Si otra persona me dijese eso, yo bramaría: “Eso no pasa, eso no se está acabando, ¿no ves? ¡Cambiemos ese médico!” Yo no entendía bien lo que ocurría. ¿Cómo era posible que la misma enfermedad apareciese al otro lado? ¡Ese médico es un incompetente, no sirve para nada!
Pero al decirme “eso pasa”, ella me daba la persuasión de que realmente eso iba a pasar, el tiempo no sería tan largo, era soportable y, al fin de cuentas, durante la enfermedad yo tendría los cariños excepcionales de ella, que compensarían la prueba de quedarme en cama.

“¡Ten confianza!”

Pueden imaginar el desenlace del caso: cuando las paperas estaban casi curadas, amanecí con una indisposición de estómago violentísima.
Mi cuarto quedaba al lado del de ella. La llamé:
– Mamá, ven, por favor.
Ella vino y yo le dije:
– Amanecí con esto.
Filhão¹, las paperas pasaron al estómago…
– ¡¿Eso se transmite al estómago?! ¡¿Dónde más pasa, a los ojos, a la lengua… ?!
– Quédate calmado, porque solo da en los dos lados del cuello y en el estómago; en ningún otro lugar.
Ahora, de hecho, es la última vez. Quédate consolado. Mira, te voy a traer un juguete. ¡Ten confianza! Ese “ten confianza” era dicho de tal modo que yo comenzaba a confiar y me sosegaba. Era el efecto comunicativo del timbre de su voz, propio de una madre, pero al mismo tiempo con algo que yo sería llevado a juzgar como sobrenatural, y que actuaba profundamente sobre mí.
Aunque yo haya sido en toda mi vida muy categórico, me sosegaba, me acostaba, recostaba mi cabeza en mi almohada y comenzaba mi triste mañana de enfermo. Pero con ella al lado no había problema, estaba todo resuelto: “Mamá está ahí, yo confío en ella, porque ella lleva consigo algo de Dios que hace que todo dé buen resultado.”

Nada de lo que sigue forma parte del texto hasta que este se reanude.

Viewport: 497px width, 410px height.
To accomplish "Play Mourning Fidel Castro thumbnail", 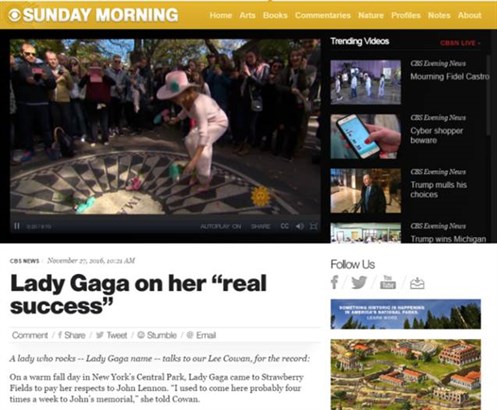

Intercambio de mociones que aumentará en las circunstancias más difíciles

La gran cantidad de flores depositadas en la sepultura de Doña Lucilia muestra la forma en que son tratados como hijos los que a ella recurren. Todo eso corresponde a gracias recibidas, a esperanzas de nuevos favores, al afecto y a la gratitud por los beneficios obtenidos. Es una cosa muy justa, muy razonable. Además de las flores, ese grupo de personas se queda allí indefinidamente, sin querer irse. Tanto pueden salir de repente si llueve, por ejemplo, como no incomodarse mucho y permanecer bajo la lluvia.
¿Por qué? Porque están sintiendo algo interior, una gracia que lleva a la persona, más o menos confusamente, a pensar: “Aquí estoy bien y de aquí no salgo”. Se ve que hay una especie de diálogo mudo entre el alma de ella en el Cielo y las personas que están rezando allí.
Ese intercambio de mociones se deberá dar intensísimamente en circunstancias difíciles como, por ejemplo, durante los castigos previstos por Nuestra Señora en Fátima.
(Extraído de conferencia de 28/2/1993)


1) N. del T.: En portugués, aumentativo afectuoso de hijo.